Matiel Toomey Moghannam (February 15, 1899 – August 11, 1992) was an important figure in the Palestinian women’s movement during the British Mandate.
Born in Lebanon, she moved to the United States as a child, and in the 1920s traveled to Jerusalem, Palestine, where she married Moghannam Elias Moghannam, a leading lawyer and member of the National Defense Party.
In 1929, in the aftermath of the Al-Buraq (Western Wall ) riots, Matiel became active in the Palestinian women’s movement and was a co-founder, with Wahida al-Khalidi, of both the Arab Women’s Executive and the Arab Women’s Association, nationalist, as well as feminist organizations.
Their primary purposes were to promote the education of girls and the social and economic status of women, but they also actively protested the British Mandate and promoted support for the Palestinian national cause.

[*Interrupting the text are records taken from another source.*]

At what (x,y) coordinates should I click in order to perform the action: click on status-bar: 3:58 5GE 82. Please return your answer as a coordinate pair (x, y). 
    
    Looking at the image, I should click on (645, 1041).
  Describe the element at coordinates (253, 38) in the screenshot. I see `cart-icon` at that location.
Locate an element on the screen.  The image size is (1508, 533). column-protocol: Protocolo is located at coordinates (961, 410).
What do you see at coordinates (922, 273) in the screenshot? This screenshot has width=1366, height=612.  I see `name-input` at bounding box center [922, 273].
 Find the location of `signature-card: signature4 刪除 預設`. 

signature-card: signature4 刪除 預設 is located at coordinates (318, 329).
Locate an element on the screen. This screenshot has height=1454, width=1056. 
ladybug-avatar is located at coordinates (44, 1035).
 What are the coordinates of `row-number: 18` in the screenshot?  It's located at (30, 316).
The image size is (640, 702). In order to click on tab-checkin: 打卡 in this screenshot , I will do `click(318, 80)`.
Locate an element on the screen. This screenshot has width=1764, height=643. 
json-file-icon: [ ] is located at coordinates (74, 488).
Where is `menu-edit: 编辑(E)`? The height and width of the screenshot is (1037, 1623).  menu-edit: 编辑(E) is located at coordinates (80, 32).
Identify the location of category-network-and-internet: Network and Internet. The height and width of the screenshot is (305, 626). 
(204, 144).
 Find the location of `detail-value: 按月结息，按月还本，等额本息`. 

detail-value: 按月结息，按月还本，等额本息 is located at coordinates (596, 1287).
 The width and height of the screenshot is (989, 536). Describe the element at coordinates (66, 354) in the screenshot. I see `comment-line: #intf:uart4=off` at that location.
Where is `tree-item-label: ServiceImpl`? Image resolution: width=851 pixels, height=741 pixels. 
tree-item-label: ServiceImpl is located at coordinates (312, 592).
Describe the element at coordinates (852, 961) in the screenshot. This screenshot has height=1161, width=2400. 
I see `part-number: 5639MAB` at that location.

Together with Tarab Abd al-Hadi, Matiel organized the First Congress of Palestinian Arab Women, and in October 1929, they became the first two official representatives of a Palestinian women’s delegation to meet with High Commissioner, Lord Chancellor.
Matiel also spoke at the Mosque of the Dome of the Rock during the Arab Women’s non-violent March to the Holy Sites on 15 April 1933.
She authored “The Arab Woman and the Palestinian Problem,” (London: Herbert Joseph,1937).
In 1938, she participated in the first Arab Women’s Congress in Cairo, headed by leading feminist, Huda Shaarawi.
In 1939, Matiel established the Arab Women’s Union Society in Ramallah, in order to provide relief, charity activities, and to offer sewing and embroidery workshops for women.
In 1980, she finally returned to Virginia, USA, where she died of congestive heart failure in 1992.